_Task prompt:_ When you reach the line with "This screenshot has width=1473, height=666." in the records below, begin transcribing exactly and continue up to and including the line with "Image resolution: width=1086", leaving out every picture.

_Exercise data:_

◆ ◆ ◆ ◆ ◆ ◆ ◆

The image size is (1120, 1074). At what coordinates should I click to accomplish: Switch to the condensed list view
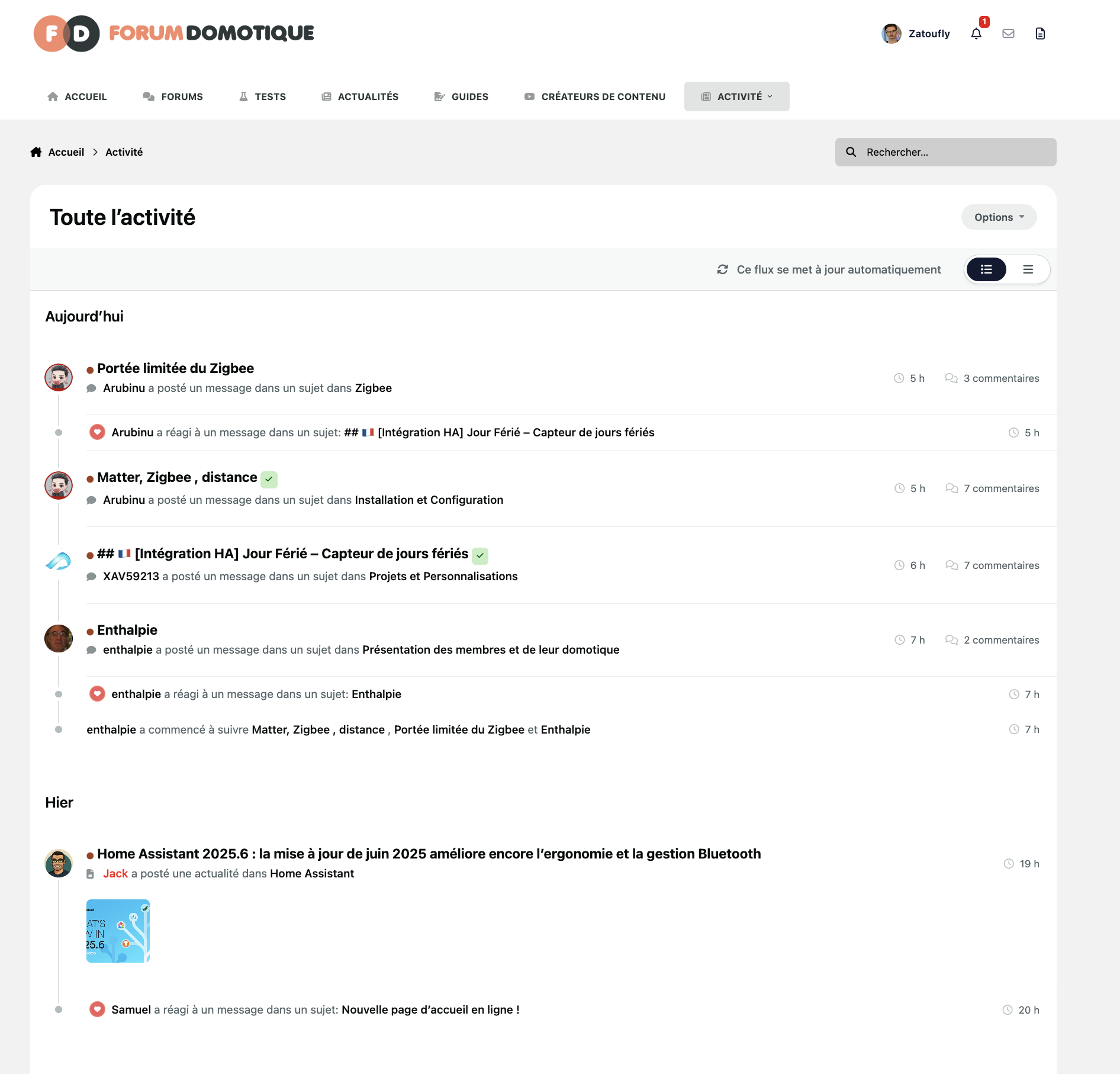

◆ ◆ ◆ ◆ ◆ ◆ ◆

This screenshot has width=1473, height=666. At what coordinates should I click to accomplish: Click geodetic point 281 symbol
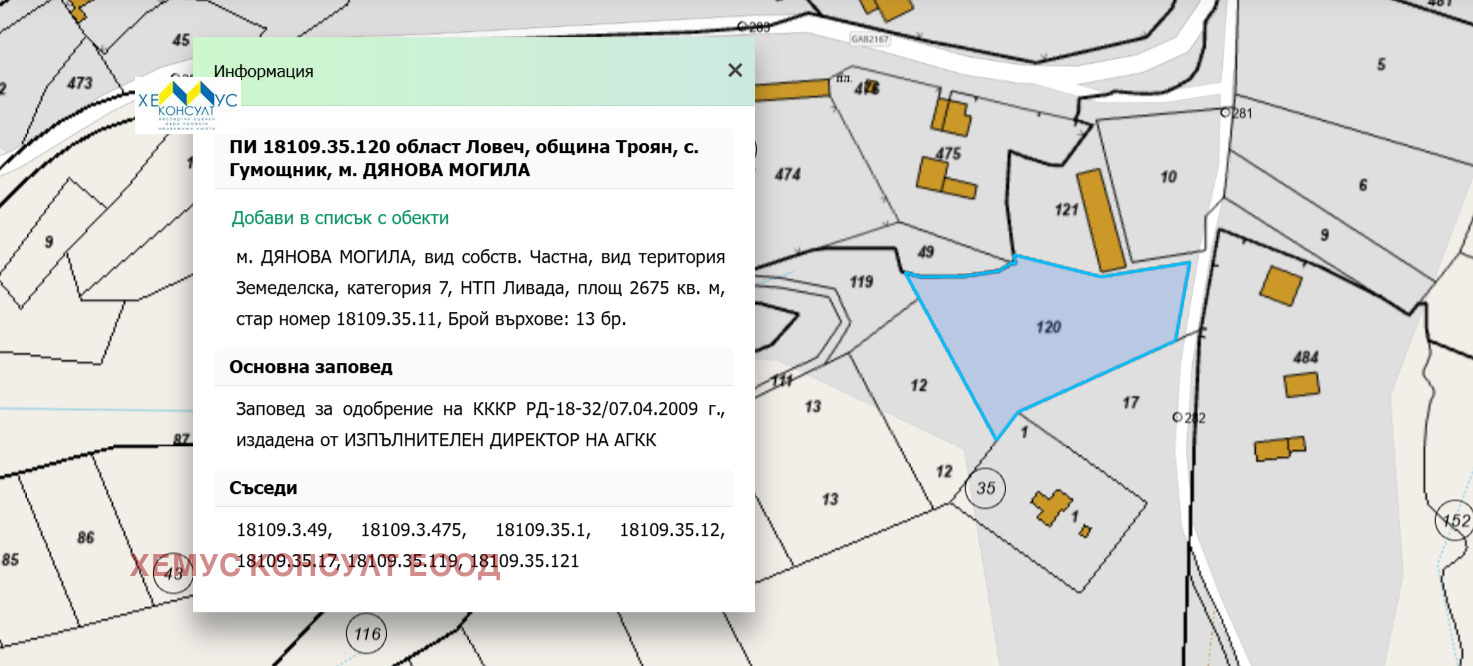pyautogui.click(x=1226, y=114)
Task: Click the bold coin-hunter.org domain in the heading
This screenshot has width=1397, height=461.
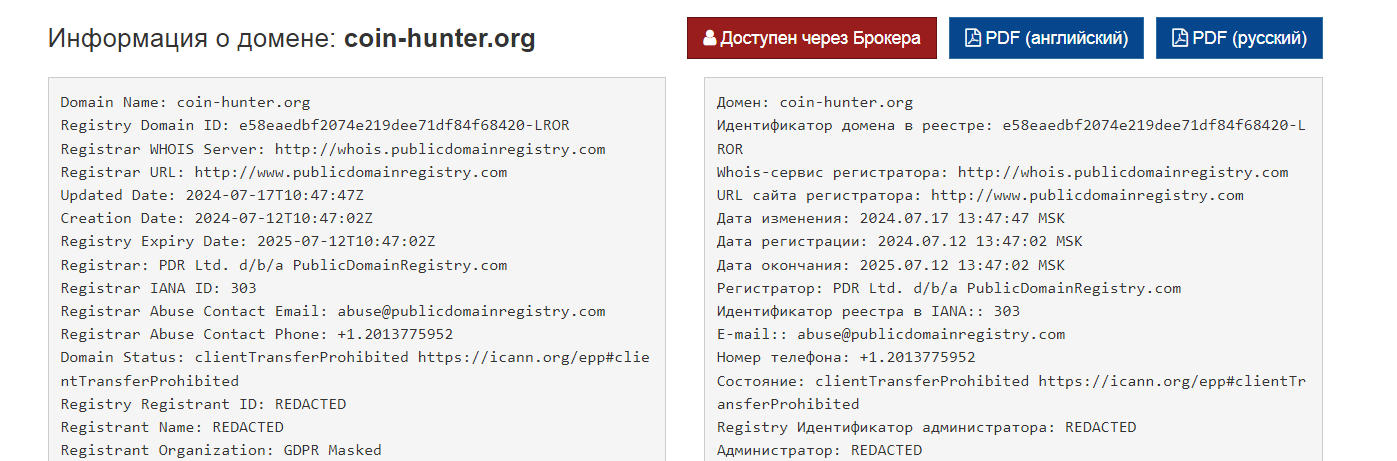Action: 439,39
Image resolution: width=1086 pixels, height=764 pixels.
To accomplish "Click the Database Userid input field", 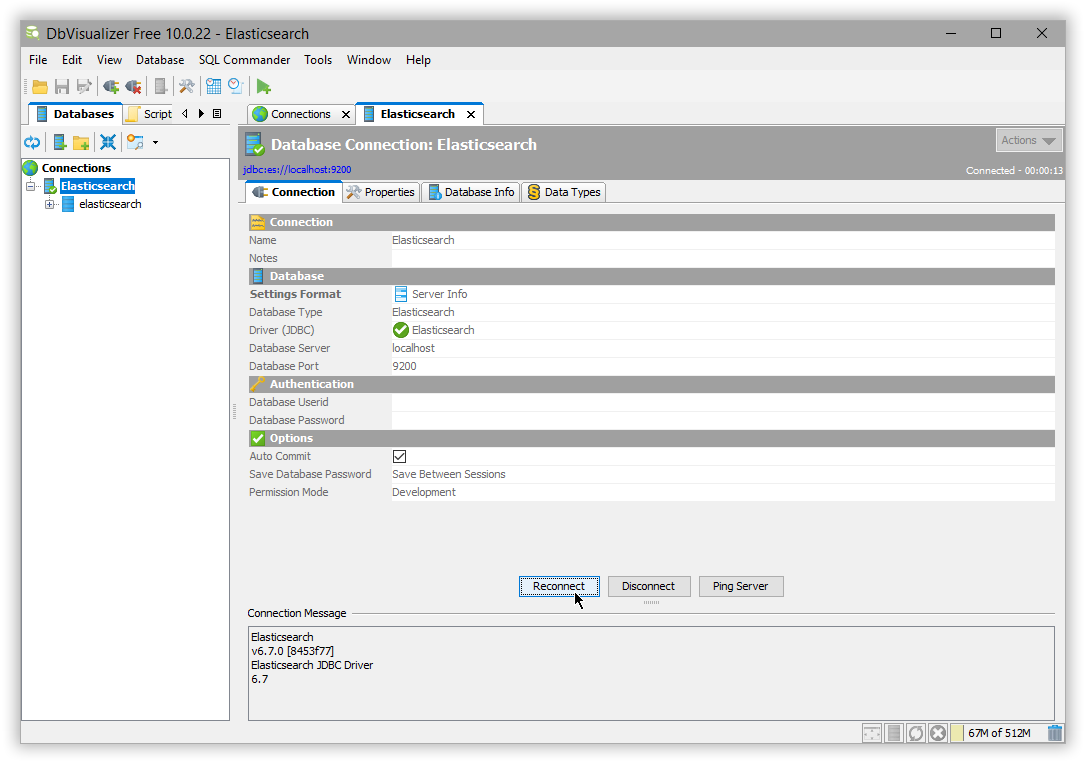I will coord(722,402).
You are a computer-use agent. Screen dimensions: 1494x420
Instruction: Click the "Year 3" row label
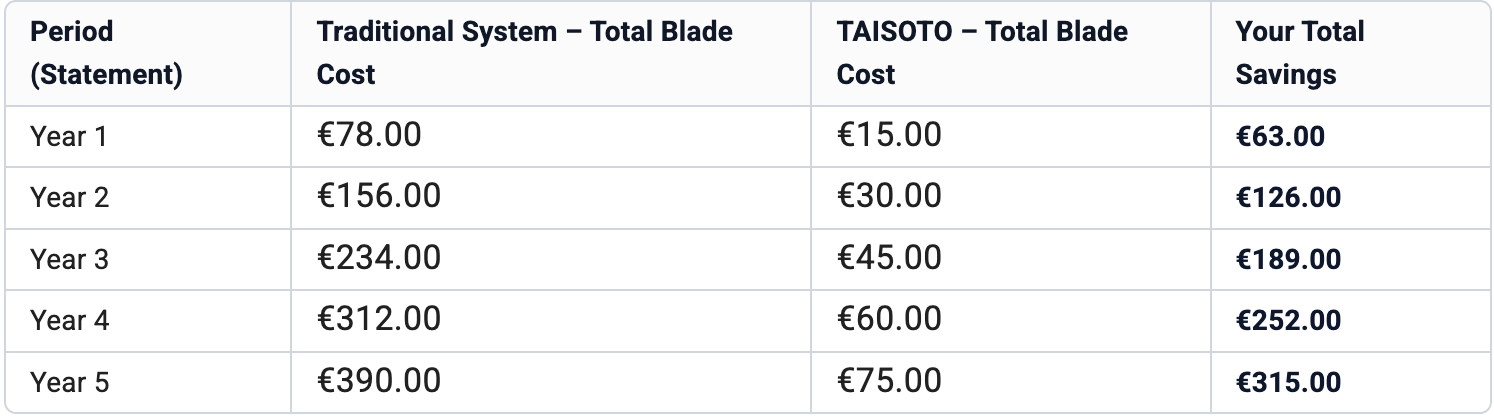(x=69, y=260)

◆ ◆ ◆ ◆ ◆ ◆ ◆

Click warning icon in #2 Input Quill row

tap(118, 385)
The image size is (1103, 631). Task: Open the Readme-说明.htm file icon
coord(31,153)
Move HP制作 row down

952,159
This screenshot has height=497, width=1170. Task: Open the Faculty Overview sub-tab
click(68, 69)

◆ ◆ ◆ ◆ ◆ ◆ ◆

_Task output:_
This screenshot has width=1473, height=666. At what coordinates should I click to accomplish: Click geodetic point 281 symbol
pyautogui.click(x=1226, y=114)
Task: Click the bold coin-hunter.org domain in the heading
This screenshot has width=1397, height=461.
Action: 439,39
Image resolution: width=1086 pixels, height=764 pixels.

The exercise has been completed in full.